# [Problem description]
Images are to be omitted, and the rest of the records reproduced exactly.

--- The input Enclosed Below ---

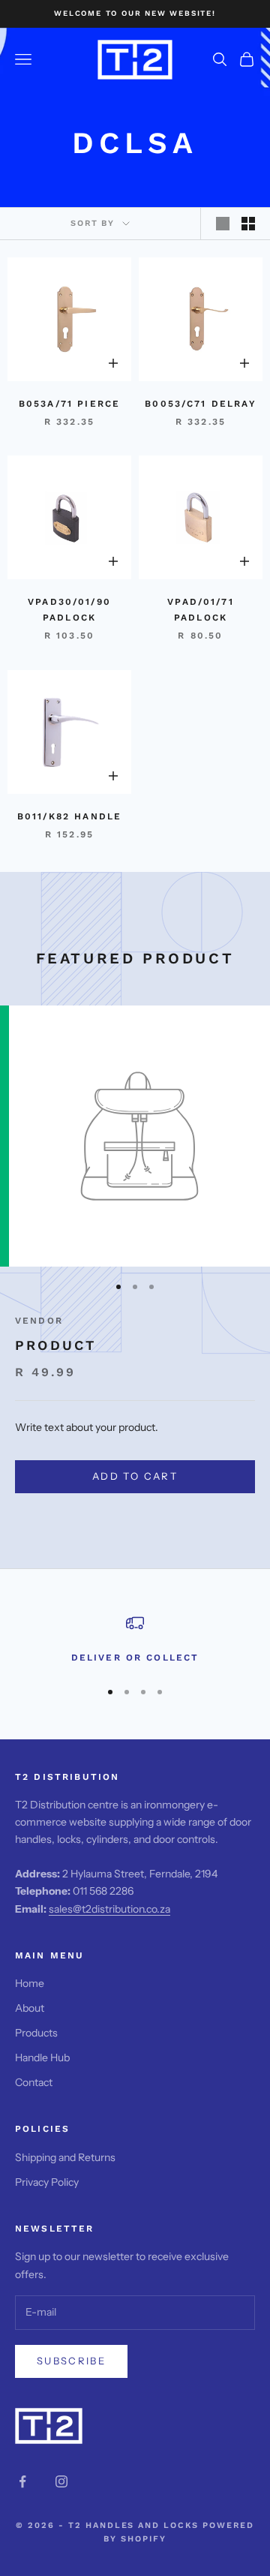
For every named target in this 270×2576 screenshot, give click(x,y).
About (29, 2008)
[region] (135, 1639)
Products (36, 2032)
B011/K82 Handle (69, 816)
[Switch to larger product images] (223, 223)
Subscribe (71, 2361)
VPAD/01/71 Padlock (200, 609)
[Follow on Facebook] (22, 2481)
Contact (33, 2082)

--- End of Enclosed The input ---

# [Solution to this exercise]
For every named target in this 270×2576 screenshot, give click(x,y).
About (29, 2008)
[region] (135, 1639)
Products (36, 2032)
B011/K82 Handle (69, 816)
[Switch to larger product images] (223, 223)
Subscribe (71, 2361)
VPAD/01/71 Padlock (200, 609)
[Follow on Facebook] (22, 2481)
Contact (33, 2082)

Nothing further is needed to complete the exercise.